Selon le professeur Sam Bokolombe, juriste éminent, c’est à la Ceni (Commission électorale nationale indépendante) que revenait en exclusivité la tâche d’identifier les électeurs. Or cette tâche est désormais confiée à l’Onip (office nationale d’identification de la population). C’est après le travail de recensement administratif de la population qu’effectuera l’Onip que la Ceni disposera de sa liste électorale. La loi Boshab si elle est venait à être adoptée en l’état conditionnera la confection des listes électorales au recensement. Chose qui repoussera inévitablement les échéances électorales majeures de 2016 notamment la présidentielle au-delà du mandat constitutionnel actuel. C’est l’une des raisons qui explique que la Ceni n’arrive pas à pondre un calendrier global et consensuel. L’opposition a prévu de ne pas participer aux débats sur ladite loi. L’Onip a besoin d’un demi-milliard de dollars pour faire son travail.

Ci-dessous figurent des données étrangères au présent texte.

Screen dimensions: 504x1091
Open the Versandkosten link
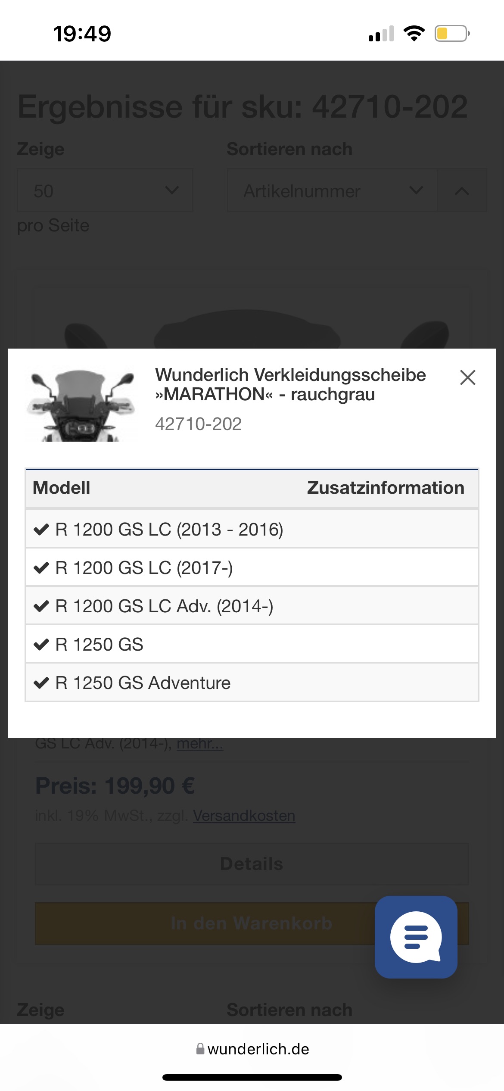244,816
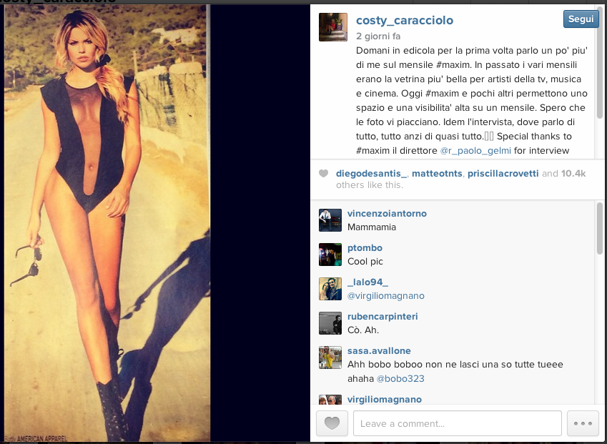Click the heart like button beside comment box
Image resolution: width=607 pixels, height=444 pixels.
click(332, 423)
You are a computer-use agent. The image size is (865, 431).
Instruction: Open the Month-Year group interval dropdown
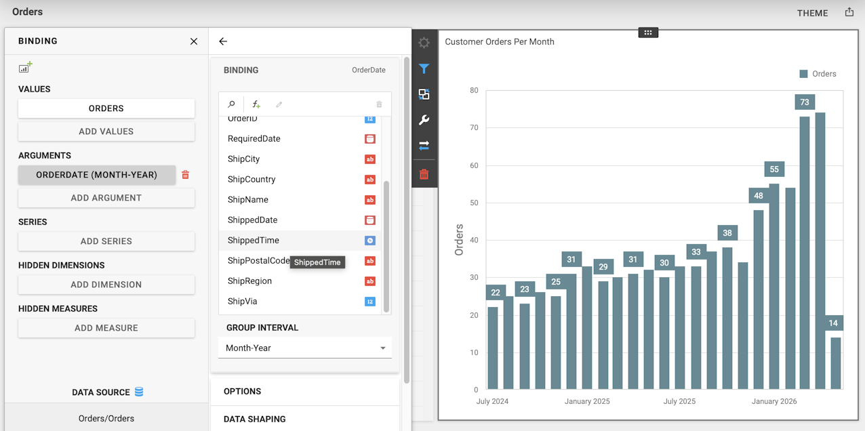(x=304, y=348)
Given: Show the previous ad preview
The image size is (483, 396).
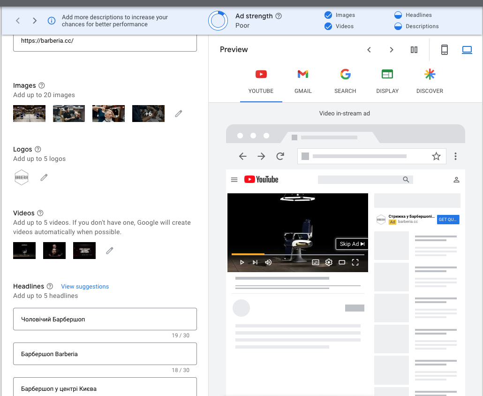Looking at the screenshot, I should 369,50.
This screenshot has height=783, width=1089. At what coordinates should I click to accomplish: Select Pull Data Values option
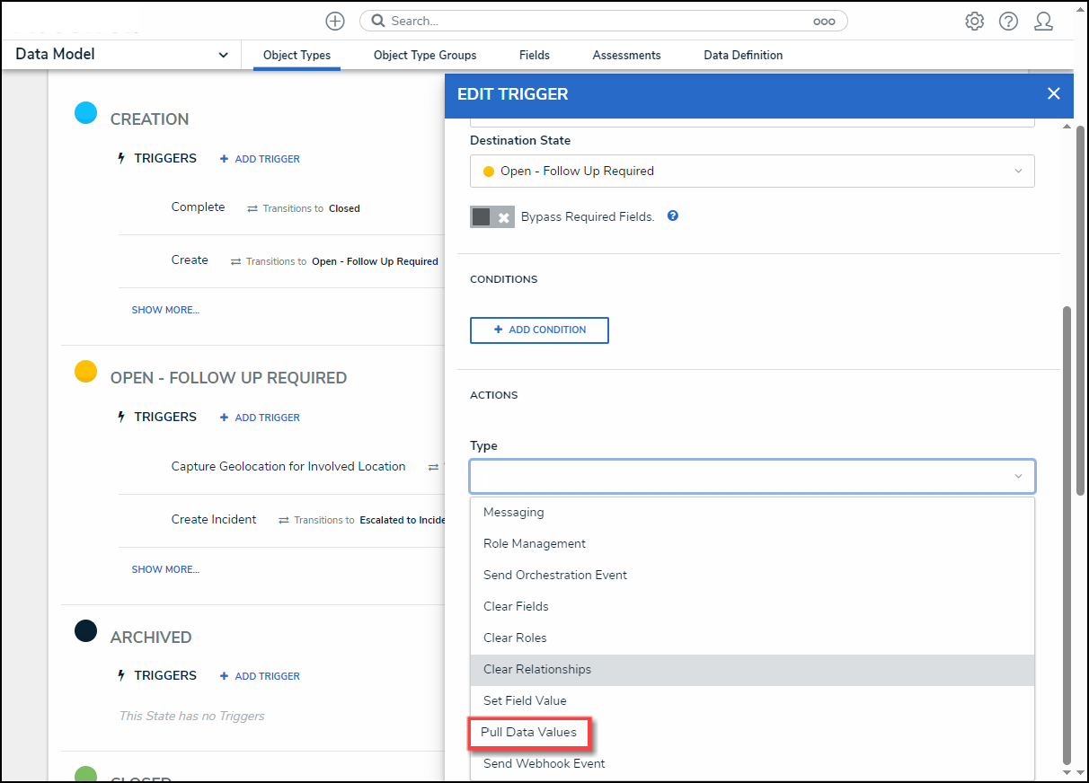(529, 732)
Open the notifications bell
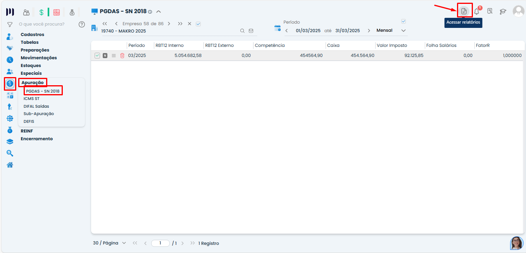This screenshot has width=526, height=253. click(477, 11)

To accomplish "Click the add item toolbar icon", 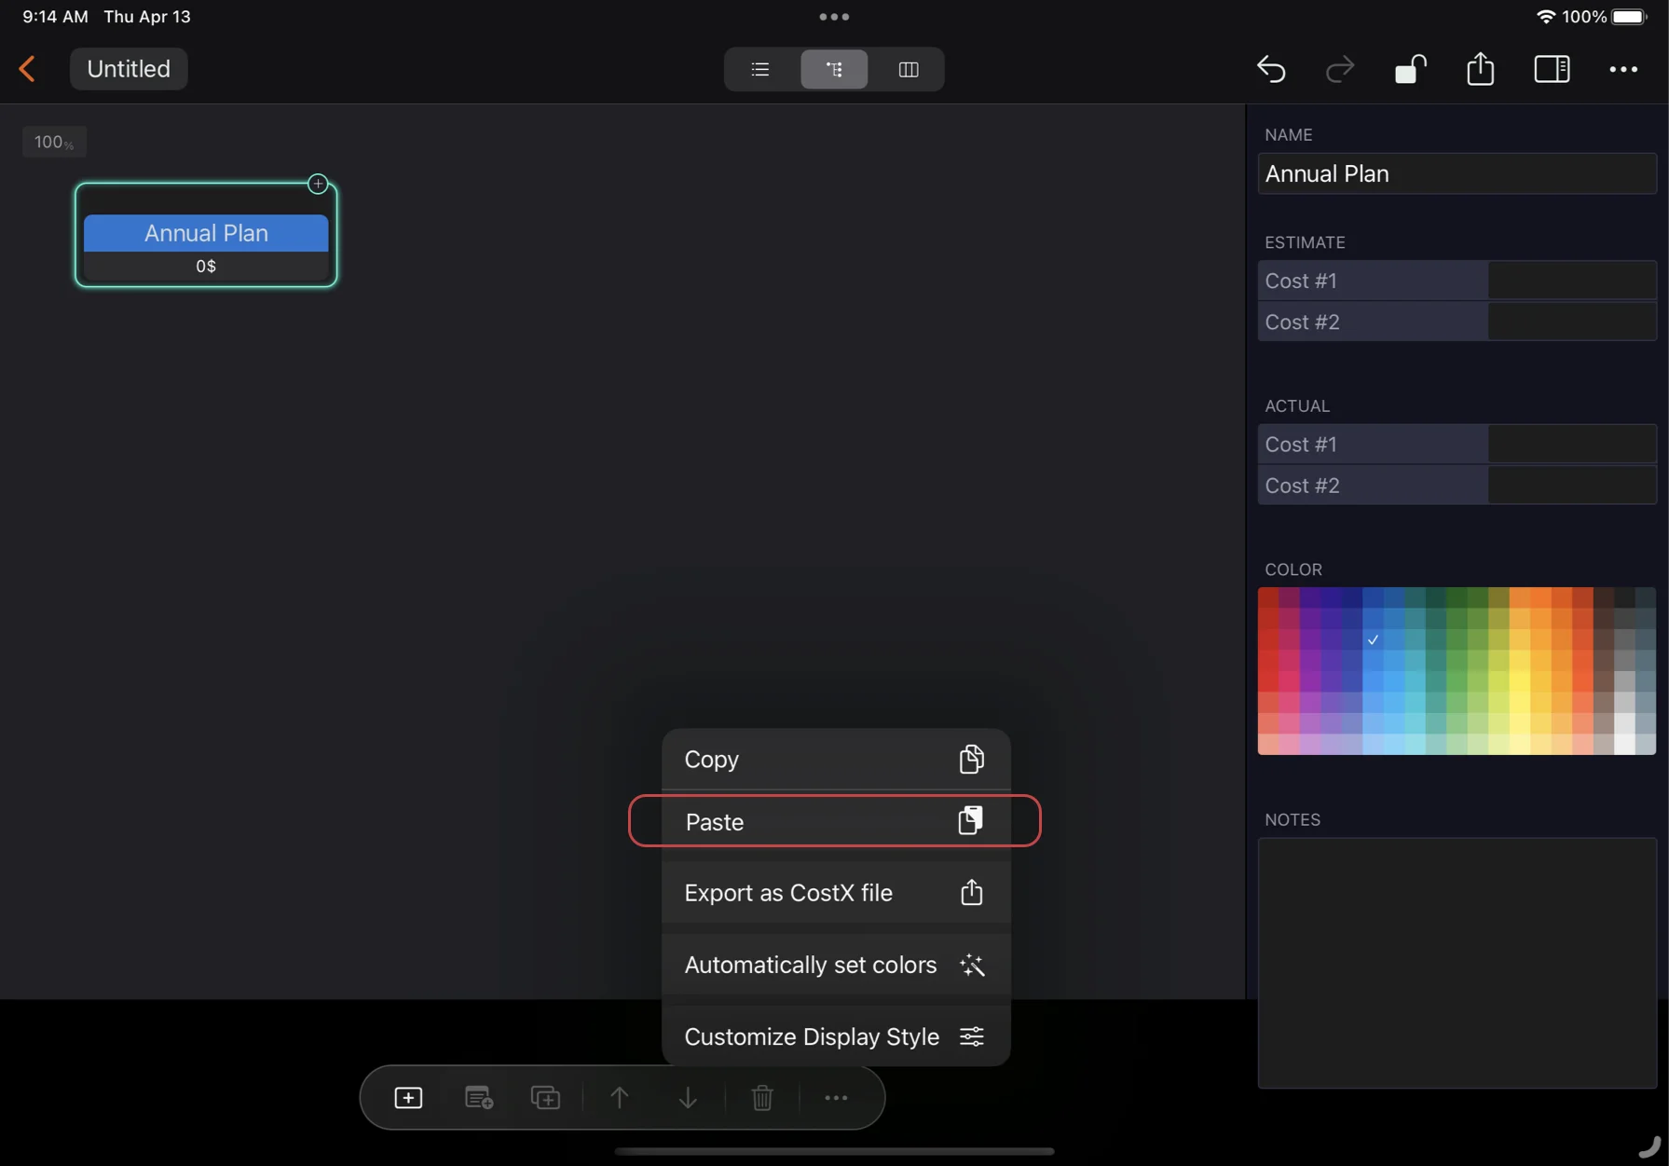I will click(x=408, y=1098).
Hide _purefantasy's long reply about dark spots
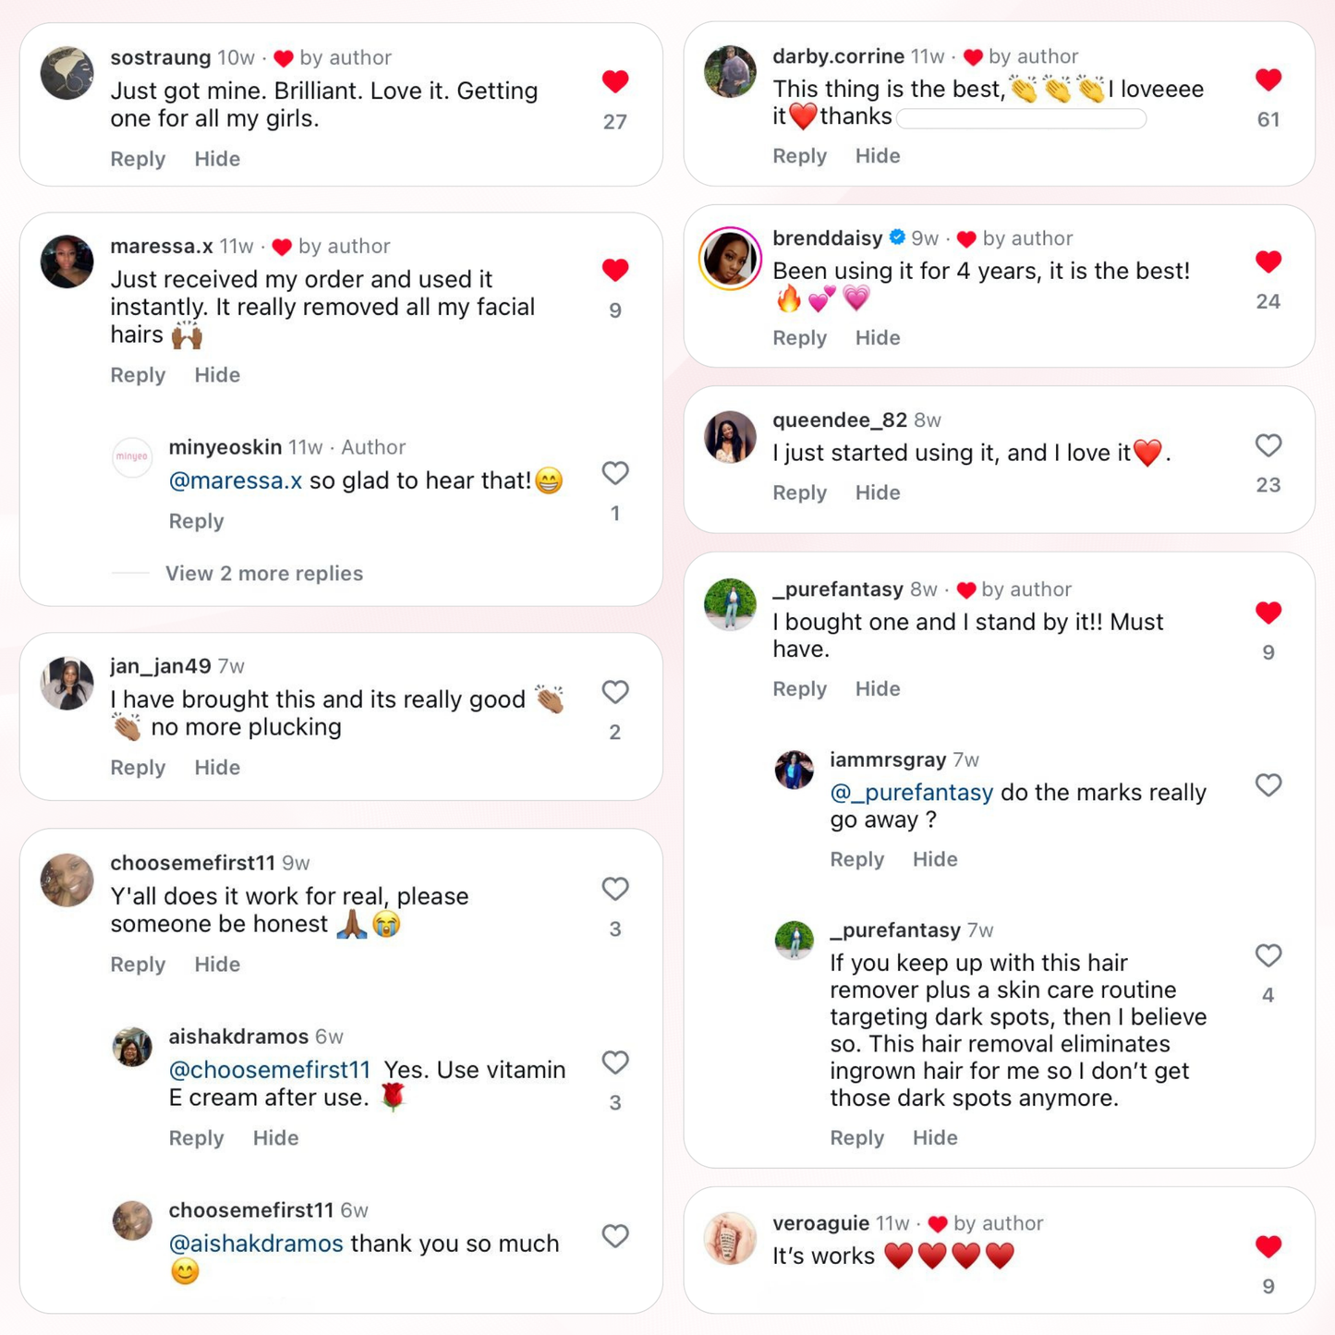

Faut les trouver mais où ? Car le bailleur des fonds ne sont pas prêt à mettre la main à la poche tant qu’il n’y aura pas un calendrier global et consensuel. Cet office est dirigé par le politologue Adolphe Lumanu, ancien directeur de cabinet de Joseph Kabila et ancien ministre de l’Intérieur. Son côté ultra partisan n’est pas non plus pour rassurer. Un travail de recensement avait déjà commencé au sein du ministère du Plan pourquoi créer une autre structure aujourd’hui s’interroge l’opinion. Ca fait doublon. En tous les cas, après 2016, si les élections générales ne venaient pas être organisées, Kabila sera encore davantage affaibli car il n’aura aucune once de légitimité. Ce qui ouvrira une période de fortes turbulences dont le pays n’en a cure. Gabriel Kyungu, président de l’Assemblée nationale, lui veut en découdre électoralement au plus vite avait-il prévenu. L’Onip ferait bien de ne pas le contrarier et avec lui tous les rd-congolais impatients d’exercer leur droit constitutionnel de se choisir les dirigeants de leur choix.